Texte support:
◆ ◆ ◆ ◆ ◆
Que l'on se base sur les chiffres de la police ou sur ceux des organisateurs, la progression en trois semaines est notable, hormis à Paris, où la préfecture de police a encore dénombré 28.000 manifestants: A Rennes, le cortège a par exemple grossi de 50% passant de 4500 à 6500 personnes, selon la police.
Au global, la CGT affirme que l'on est passé de 450.000 à 1,2 million de manifestants dans toute la France. Selon le décompte de la police, 390.000 personnes ont défilé contre 200.000 le 9 mars. Une mobilisation entre 1,95 et 2,66 fois plus importante que le 9 mars dernier, donc.
INFOGRAPHIE - La carte de tous les cortèges
"Cette journée est une réussite, il faut que le gouvernement entende la puissance de la mobilisation", affirme Philippe Martinez, le secrétaire général de la CGT. Sur les pancartes ou devant les journalistes, les manifestants ont rappelé ce que cela signifiait pour eux: un retrait total de la réforme du code du travail porté par Myriam El Khomri. "Malgré un temps aussi pourri que la loi El Khomri, ce succès impose le retrait le retrait de la loi Travail", veut croire Eric Coquerel, lieutenant de Jean-Luc Mélenchon.
◆ ◆ ◆ ◆ ◆
(Entrées pour localiser du texte et des éléments)
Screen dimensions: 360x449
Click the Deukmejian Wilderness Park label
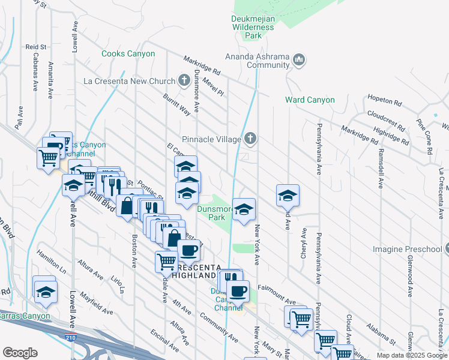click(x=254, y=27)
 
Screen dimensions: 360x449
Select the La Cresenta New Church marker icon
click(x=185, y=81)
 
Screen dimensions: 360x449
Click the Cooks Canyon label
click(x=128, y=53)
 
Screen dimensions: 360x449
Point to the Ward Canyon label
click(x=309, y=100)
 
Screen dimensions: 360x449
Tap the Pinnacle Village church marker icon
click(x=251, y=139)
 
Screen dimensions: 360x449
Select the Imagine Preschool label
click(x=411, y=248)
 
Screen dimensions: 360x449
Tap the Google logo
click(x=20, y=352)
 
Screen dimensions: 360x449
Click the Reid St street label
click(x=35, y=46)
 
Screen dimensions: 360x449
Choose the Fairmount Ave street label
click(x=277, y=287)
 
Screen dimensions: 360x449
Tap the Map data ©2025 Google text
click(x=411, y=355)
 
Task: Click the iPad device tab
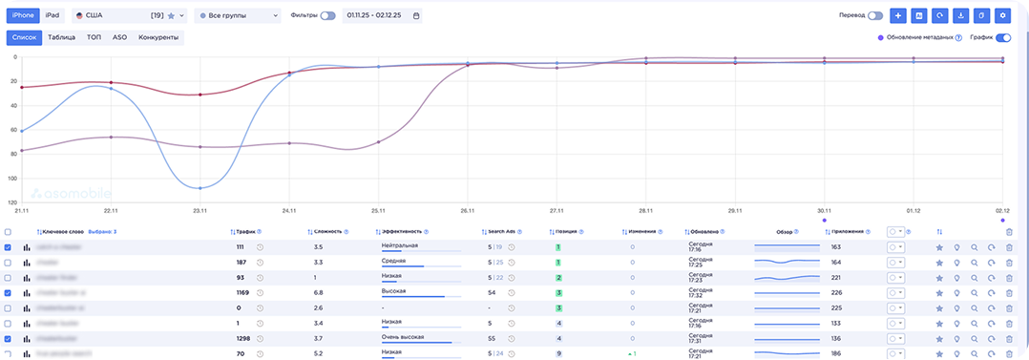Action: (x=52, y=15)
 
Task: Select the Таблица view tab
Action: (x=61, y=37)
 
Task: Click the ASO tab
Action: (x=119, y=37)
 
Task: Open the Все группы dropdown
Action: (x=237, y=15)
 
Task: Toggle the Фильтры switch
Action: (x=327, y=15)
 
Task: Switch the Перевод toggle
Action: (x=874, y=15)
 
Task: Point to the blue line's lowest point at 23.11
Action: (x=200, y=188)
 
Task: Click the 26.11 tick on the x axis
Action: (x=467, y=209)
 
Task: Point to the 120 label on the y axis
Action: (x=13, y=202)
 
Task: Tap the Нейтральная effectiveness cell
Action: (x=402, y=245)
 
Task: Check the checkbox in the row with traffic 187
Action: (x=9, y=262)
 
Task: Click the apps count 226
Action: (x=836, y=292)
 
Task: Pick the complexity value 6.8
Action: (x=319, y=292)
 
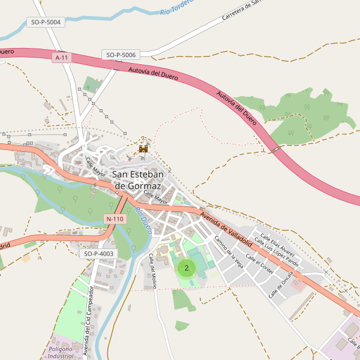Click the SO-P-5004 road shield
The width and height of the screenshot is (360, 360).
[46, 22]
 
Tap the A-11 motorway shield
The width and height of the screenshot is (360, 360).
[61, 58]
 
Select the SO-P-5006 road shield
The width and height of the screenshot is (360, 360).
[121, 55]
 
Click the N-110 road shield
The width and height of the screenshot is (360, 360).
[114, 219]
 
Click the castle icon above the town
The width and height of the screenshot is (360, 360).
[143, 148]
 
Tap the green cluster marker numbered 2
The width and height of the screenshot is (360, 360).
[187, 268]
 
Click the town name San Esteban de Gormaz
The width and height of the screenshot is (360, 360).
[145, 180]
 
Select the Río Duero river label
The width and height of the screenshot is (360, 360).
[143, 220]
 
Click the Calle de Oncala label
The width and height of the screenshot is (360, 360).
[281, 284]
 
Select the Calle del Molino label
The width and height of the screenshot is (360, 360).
◆ ◆ ◆ ◆ ◆
Consigne: Recopiez fidèlement le passage de l'article sur les manifestations, de « Au global, la » à « mars dernier, donc. ».

Corrigé:
Au global, la CGT affirme que l'on est passé de 450.000 à 1,2 million de manifestants dans toute la France. Selon le décompte de la police, 390.000 personnes ont défilé contre 200.000 le 9 mars. Une mobilisation entre 1,95 et 2,66 fois plus importante que le 9 mars dernier, donc.